Saturday, July 11, 2020

the rest of the story


Some things in life do end up well.

On Thursday, I took you down a ranine nostalgia path in ¿como esta tu rana? -- how a frog managed to get trapped in my kitchen and its road back to health. When we left that story, the frog had recovered enough to climb out of his hospital bowl, stagger along the edge of a planter, and then -- just disappeared. Like an elephant at a David Copperfield show.

Given all the possibilities of the frog's fate, I had stopped thinking about him. Until this morning.

Today is one of Dora's cleaning days. I have several duties. Collecting the toilet paper bags. Changing out the kitchen garbage. Making my bed. Putting away the dishes in the rack. And picking up the leaves and flowers that accumulate on the patio during the night.
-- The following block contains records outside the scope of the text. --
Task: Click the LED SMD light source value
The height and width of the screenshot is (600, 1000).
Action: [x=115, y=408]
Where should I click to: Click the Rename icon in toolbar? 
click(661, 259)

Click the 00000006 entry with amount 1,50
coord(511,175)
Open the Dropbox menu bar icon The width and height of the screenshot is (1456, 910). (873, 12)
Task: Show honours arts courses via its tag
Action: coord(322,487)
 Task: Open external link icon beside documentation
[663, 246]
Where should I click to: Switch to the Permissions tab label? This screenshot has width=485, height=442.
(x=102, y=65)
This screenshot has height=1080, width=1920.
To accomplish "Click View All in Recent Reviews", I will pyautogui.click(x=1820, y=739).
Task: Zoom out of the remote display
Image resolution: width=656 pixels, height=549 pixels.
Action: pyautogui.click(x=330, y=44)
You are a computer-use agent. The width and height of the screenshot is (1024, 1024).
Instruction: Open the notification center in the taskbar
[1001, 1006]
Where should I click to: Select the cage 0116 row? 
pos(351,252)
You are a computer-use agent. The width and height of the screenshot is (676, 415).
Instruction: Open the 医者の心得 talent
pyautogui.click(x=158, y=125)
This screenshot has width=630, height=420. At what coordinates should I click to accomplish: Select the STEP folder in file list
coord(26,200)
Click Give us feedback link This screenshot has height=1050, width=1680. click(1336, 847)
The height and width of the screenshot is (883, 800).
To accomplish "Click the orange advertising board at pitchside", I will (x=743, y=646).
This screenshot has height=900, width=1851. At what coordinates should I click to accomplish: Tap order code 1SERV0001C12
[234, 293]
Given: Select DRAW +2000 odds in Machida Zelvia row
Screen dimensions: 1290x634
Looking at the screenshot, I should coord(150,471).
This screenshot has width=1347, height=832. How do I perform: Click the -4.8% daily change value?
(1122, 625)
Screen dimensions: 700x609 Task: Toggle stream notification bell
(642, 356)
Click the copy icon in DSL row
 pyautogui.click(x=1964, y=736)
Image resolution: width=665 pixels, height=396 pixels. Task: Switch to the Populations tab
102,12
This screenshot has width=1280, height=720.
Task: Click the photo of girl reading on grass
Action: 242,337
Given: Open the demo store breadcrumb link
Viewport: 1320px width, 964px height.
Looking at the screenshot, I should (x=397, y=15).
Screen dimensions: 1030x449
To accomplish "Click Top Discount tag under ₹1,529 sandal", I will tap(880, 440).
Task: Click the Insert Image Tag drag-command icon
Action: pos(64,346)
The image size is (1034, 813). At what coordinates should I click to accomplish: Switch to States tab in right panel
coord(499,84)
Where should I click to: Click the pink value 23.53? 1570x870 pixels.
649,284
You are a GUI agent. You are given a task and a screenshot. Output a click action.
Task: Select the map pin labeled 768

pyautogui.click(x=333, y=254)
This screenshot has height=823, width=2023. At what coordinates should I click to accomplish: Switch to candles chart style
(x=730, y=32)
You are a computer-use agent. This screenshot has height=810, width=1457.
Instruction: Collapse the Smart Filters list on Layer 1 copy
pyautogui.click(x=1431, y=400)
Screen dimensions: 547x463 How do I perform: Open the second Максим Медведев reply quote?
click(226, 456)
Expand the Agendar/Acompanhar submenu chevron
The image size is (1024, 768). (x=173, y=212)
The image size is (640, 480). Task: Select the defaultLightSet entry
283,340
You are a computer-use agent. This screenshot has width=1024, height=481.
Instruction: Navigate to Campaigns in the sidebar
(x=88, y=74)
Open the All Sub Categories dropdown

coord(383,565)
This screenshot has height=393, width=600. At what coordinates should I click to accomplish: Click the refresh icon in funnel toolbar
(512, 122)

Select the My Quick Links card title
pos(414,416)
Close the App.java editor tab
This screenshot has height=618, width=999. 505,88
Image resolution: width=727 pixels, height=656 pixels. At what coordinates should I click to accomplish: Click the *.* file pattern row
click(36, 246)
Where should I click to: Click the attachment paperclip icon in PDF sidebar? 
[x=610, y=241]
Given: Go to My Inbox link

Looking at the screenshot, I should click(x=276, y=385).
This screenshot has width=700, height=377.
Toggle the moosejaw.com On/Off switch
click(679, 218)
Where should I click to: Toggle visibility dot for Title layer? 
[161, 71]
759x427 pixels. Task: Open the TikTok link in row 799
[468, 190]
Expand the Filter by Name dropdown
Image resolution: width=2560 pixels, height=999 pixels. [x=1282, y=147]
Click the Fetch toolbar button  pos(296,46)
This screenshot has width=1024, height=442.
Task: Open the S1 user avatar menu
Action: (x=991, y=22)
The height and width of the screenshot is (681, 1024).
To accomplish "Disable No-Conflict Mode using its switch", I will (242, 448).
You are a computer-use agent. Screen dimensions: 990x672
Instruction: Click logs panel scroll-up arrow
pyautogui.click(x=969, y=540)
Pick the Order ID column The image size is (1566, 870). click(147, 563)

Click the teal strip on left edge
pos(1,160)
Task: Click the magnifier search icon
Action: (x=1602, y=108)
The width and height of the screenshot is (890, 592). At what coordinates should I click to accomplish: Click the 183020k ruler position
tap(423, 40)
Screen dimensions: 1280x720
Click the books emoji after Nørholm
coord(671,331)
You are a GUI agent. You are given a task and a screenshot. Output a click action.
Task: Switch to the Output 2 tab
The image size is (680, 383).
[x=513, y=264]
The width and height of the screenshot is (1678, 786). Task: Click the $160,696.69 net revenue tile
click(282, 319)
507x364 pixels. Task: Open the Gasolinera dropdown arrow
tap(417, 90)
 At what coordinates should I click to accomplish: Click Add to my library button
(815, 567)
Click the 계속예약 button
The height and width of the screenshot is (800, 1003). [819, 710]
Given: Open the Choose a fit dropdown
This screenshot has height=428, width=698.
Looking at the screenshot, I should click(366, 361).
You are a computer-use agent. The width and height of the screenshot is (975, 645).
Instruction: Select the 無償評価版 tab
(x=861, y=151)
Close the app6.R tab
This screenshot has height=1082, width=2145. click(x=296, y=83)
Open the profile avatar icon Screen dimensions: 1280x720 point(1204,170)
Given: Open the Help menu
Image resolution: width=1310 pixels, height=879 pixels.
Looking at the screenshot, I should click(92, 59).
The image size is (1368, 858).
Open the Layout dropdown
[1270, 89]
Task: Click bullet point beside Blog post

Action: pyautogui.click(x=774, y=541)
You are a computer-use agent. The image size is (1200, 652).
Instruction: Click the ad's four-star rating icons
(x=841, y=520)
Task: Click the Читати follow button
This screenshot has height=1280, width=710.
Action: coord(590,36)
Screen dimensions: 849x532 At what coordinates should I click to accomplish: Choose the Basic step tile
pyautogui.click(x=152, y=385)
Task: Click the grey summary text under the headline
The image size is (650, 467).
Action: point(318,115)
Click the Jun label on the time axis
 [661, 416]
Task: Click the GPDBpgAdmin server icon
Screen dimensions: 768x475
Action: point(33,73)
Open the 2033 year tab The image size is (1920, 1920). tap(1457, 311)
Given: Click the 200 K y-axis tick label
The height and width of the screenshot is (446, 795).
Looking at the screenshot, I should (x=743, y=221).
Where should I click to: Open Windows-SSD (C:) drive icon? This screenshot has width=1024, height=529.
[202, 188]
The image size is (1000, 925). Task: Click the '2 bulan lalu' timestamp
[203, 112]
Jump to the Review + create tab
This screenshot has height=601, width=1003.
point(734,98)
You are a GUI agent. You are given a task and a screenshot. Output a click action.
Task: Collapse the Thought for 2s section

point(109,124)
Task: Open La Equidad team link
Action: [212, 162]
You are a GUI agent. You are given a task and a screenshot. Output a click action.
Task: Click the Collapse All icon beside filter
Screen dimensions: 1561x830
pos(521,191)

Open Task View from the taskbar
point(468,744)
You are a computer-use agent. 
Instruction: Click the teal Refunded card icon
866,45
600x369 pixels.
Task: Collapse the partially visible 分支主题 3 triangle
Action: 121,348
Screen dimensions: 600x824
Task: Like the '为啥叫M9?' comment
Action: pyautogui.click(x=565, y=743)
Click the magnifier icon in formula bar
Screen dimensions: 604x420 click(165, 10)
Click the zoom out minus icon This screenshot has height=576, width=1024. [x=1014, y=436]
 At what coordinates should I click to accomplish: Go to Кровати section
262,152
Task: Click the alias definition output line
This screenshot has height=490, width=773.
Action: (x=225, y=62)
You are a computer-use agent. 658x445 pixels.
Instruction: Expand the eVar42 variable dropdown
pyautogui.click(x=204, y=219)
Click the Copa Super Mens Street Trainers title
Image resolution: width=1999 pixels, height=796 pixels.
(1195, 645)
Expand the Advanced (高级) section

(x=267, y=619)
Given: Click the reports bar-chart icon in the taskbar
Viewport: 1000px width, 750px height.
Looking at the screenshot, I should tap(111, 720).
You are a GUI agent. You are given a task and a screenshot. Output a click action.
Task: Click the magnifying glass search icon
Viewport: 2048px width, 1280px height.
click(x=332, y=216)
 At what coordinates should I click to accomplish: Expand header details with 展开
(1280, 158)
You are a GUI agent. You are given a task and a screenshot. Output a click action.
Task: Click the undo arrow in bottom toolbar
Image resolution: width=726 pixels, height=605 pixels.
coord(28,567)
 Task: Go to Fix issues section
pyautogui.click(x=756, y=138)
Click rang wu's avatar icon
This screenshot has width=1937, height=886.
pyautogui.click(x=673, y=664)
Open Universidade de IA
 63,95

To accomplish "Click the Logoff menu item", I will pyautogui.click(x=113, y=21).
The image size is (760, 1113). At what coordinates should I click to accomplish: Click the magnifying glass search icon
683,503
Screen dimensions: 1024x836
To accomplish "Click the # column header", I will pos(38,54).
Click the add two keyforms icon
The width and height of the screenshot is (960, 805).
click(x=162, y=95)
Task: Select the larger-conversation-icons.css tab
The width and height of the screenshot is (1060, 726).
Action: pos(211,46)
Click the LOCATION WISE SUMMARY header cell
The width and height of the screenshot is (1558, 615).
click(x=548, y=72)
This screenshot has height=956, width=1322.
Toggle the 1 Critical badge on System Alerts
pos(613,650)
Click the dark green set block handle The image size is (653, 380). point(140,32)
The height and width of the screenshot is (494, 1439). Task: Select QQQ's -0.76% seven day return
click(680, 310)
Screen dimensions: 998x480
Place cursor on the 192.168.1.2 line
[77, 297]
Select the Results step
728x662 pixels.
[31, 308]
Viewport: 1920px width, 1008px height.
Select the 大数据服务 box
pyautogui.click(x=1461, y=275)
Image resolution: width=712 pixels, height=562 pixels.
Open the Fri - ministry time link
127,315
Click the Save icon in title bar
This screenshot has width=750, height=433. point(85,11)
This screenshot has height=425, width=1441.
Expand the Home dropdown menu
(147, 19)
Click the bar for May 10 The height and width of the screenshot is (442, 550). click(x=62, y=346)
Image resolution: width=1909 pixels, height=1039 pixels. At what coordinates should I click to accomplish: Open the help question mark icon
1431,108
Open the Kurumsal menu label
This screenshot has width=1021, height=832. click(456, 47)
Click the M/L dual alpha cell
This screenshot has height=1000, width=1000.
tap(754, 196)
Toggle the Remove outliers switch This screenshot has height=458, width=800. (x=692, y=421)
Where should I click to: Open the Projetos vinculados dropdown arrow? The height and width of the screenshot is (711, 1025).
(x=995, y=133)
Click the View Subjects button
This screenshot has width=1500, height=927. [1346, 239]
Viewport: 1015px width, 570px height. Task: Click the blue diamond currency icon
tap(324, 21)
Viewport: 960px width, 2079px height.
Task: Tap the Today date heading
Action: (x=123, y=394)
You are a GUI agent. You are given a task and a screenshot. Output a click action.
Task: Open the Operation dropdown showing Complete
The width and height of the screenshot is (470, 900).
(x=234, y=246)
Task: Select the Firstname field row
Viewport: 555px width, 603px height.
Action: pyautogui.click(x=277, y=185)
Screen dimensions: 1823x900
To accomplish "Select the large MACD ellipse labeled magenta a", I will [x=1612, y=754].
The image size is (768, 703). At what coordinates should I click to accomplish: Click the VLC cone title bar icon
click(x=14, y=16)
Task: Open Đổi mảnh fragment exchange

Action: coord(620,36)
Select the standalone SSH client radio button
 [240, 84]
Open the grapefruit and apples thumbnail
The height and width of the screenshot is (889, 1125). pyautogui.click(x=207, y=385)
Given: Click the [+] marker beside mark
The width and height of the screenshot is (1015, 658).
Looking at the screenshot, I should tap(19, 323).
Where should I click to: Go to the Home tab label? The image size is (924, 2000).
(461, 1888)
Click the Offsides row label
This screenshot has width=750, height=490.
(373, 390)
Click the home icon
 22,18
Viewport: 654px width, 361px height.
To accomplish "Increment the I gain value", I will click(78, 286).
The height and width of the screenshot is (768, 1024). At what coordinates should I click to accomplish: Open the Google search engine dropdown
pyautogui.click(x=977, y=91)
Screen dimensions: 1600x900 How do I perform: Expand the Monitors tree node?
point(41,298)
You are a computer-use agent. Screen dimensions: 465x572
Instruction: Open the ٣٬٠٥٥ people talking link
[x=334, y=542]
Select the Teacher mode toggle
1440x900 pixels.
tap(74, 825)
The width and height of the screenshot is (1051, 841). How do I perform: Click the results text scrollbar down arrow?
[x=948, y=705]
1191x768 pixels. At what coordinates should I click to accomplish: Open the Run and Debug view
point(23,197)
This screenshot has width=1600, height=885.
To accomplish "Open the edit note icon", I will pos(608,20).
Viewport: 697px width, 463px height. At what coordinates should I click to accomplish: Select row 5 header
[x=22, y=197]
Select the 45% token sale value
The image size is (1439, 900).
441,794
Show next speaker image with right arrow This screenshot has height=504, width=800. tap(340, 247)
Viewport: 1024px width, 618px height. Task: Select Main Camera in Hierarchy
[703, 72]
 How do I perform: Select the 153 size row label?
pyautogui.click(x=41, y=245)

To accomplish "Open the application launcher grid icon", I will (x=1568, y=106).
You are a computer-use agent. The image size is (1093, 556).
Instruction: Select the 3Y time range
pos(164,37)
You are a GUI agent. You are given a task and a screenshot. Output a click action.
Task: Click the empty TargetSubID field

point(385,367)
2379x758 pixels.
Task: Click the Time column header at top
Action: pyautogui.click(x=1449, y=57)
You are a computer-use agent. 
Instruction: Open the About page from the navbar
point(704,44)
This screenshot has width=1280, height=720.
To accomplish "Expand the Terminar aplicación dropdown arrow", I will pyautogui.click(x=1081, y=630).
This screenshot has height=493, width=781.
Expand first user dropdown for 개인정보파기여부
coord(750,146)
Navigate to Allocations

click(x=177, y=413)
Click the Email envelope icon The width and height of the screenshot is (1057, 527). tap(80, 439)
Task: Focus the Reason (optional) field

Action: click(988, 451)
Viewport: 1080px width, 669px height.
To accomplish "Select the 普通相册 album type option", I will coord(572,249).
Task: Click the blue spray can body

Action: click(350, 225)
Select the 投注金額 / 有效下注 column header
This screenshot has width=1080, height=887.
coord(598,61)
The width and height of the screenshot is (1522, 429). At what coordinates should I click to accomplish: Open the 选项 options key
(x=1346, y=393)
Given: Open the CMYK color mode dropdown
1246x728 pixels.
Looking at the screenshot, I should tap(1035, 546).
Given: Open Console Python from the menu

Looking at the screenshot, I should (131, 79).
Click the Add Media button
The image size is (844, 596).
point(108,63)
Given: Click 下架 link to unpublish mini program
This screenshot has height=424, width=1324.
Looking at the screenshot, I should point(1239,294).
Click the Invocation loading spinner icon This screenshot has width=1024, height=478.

Two of the four planters have small palms planted at the base of the cup-of-gold vines. They are magnets for leaves and flowers, funneling them down to the palm base where they form clots of debris that make satisfactory homes for stinging ants. I try to cut the cycle while the leaves are on the fronds.

Today there was a layer of green leaves on one palm frond. I picked up most of them. But the last leaf was just a bit hefty. It was the frog.

I am not a sentimental person, but I confess that I felt a bit of pride seeing him resting there calmly waiting for a passing meal or another night-time hunting foray. When Dora arrives, I will alert her to his presence. Neither one of us needs to molest him.

Does his survival destine him for some Greater Purpose? Probably, not. He was a frog, is a frog, and will be a frog until he comes to some sort of end.

But I hope our encounter will somehow change me. After all, that is why we are on this journey, isn't it? To share the kindness and grace granted to us. And to choose life.